Hamburg. Nach der teuersten Heizperiode aller Zeiten kann ein Wechsel des Anbieters jetzt wieder sehr lohnend sein. Was Experten konkret raten.
Gaskunden in Hamburg können vorerst aufatmen: Die teuerste Heizperiode aller Zeiten ist vorüber. Zwar mussten Verbraucherinnen und Verbraucher in Deutschland zwischen Anfang September 2022 und Ende Mai 2023 witterungsbedingt etwa 0,5 Prozent weniger Energie fürs Heizen aufbringen als im Vorjahreszeitraum. Doch nach Angaben des Vergleichsportals Check24 zahlte ein Musterhaushalt, der sein Reihenhaus mit Gas heizte, dafür unter Berücksichtigung der Gaspreisbremse im Schnitt 2534 Euro – das waren zwölf Prozent mehr als im Vorjahreszeitraum. Ohne die staatliche Unterstützung wären es sogar 23 Prozent mehr gewesen als 2021/22.
Allerdings ist der europäische Börsenpreis für Erdgas in den zurückliegenden Wochen weiter gesunken. Er liegt aktuell bei rund 2,9 Cent je Kilowattstunde (kWh). Ende August vorigen Jahres waren es kurzzeitig bis zu 34 Cent.
Auch für Verbraucher ergeben sich daraus Chancen auf günstigere Gasverträge. Im Vergleich zur Grundversorgung sind Ersparnisse von bis zu rund 870 Euro im Jahr möglich. Hier daher die wichtigsten Fragen und Antworten zu den Gaspreisen:
Gaspreise: Warum ist der Börsenpreis so stark gesunken?

**Aufgabe 1**
Übersetzen Sie aus dem Artikel über die Gaspreise den Satz „Im Vergleich zur Grundversorgung sind Ersparnisse von bis zu rund 870 Euro im Jahr möglich.“ ins Englische.
**Aufgabe 2**
Welchen Betrag zahlte laut Check24 ein Musterhaushalt, der sein Reihenhaus mit Gas heizte, in der Heizperiode von Anfang September 2022 bis Ende Mai 2023 im Schnitt, wenn man die Gaspreisbremse berücksichtigt? Die Angabe steht im Artikel über die Gaspreise.
**Aufgabe 3**
Schreiben Sie den Artikel über die Gaspreise in Hamburg im Anschluss an seine letzte Zeile weiter.

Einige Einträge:
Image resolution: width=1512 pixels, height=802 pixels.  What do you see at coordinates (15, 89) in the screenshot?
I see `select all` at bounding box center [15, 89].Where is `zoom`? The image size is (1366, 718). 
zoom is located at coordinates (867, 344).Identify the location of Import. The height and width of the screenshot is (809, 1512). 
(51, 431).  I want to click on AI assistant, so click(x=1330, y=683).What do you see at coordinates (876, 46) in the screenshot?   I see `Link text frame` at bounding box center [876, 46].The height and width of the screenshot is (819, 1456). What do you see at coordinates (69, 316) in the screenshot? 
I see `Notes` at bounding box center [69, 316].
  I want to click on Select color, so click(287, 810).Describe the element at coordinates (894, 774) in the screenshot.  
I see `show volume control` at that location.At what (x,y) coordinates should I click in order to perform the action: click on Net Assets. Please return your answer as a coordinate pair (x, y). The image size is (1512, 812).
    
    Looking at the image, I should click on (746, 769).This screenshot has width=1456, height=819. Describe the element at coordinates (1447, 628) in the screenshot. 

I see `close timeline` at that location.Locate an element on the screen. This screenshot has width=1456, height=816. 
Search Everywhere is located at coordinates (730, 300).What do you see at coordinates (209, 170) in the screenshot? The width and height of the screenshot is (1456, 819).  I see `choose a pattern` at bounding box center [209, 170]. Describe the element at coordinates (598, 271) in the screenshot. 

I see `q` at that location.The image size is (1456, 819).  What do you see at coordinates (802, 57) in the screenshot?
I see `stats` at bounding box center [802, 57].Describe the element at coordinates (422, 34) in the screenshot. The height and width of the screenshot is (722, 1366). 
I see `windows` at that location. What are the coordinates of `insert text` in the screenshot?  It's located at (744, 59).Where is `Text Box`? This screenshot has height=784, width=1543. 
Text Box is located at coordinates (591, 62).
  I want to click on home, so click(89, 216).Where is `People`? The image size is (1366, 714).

**Antwort 1**
Compared with basic supply, savings of up to around 870 euros a year are possible.

**Antwort 2**
Im Schnitt 2534 Euro.

**Antwort 3**
Dafür gibt es mehrere Gründe. So haben industrielle und private Gaskunden ihren Verbrauch gesenkt und der drastische Rückgang der Lieferungen aus Russland nach Europa konnte inzwischen durch andere Quellen, unter anderem durch die Errichtung von Terminals für Lieferungen von Flüssigerdgas (Liquefied Natural Gas, kurz LNG) per Schiff, wenigstens teilweise ausgeglichen werden.
Vor allem aber sind die Gasspeicher in der Europäischen Union (EU) aktuell vergleichsweise gut gefüllt. So betrug der Füllstand am Mittwoch gut 76 Prozent. Genau ein Jahr zuvor waren es nur 52 Prozent. „Die EU ist auf gutem Weg, ihre Gasspeicher vor dem nächsten Winter weit genug aufzufüllen, um ohne Engpässe und staatlich verordnete Rationierungen durch die Heizperiode 2023/24 zu kommen“, erklärt Salomon Fiedler, Volkswirt beim Hamburger Bankhaus Berenberg. Diese Aussicht kommt in den aktuellen Großhandelspreisen zum Ausdruck.
Gaspreise: Kommt dieser Effekt auch bei den Verbrauchern an?
Inzwischen ist das so. Im Juni ist der durchschnittliche Arbeitspreis bei Neuabschlüssen auf rund 9 Cent pro kWh zurückgegangen. Unter den günstigsten Tarifen für Hamburger finden sich derzeit Arbeitspreise von 8,54 beziehungsweise 8,65 Cent je kWh. „Aber auch ein Tarif mit 9 Cent ist noch nicht wirklich billig“, gibt Jan Bornemann, Energieexperte der Verbraucherzentrale Hamburg, zu bedenken.
Schließlich zahlte man in den Jahren 2015 bis 2020 nur gerade einmal um die 6 Cent. Andererseits: Wer gezwungen war, im Spätsommer 2022 einen neuen Vertrag abzuschließen, musste Konditionen weit oberhalb des aktuellen Niveaus akzeptieren – wobei die staatliche „Bremse“ den Preis zumindest für 80 Prozent des Verbrauchs dann bei 12 Cent deckelte.
Gaspreise: Was tut sich bei der Grundversorgung?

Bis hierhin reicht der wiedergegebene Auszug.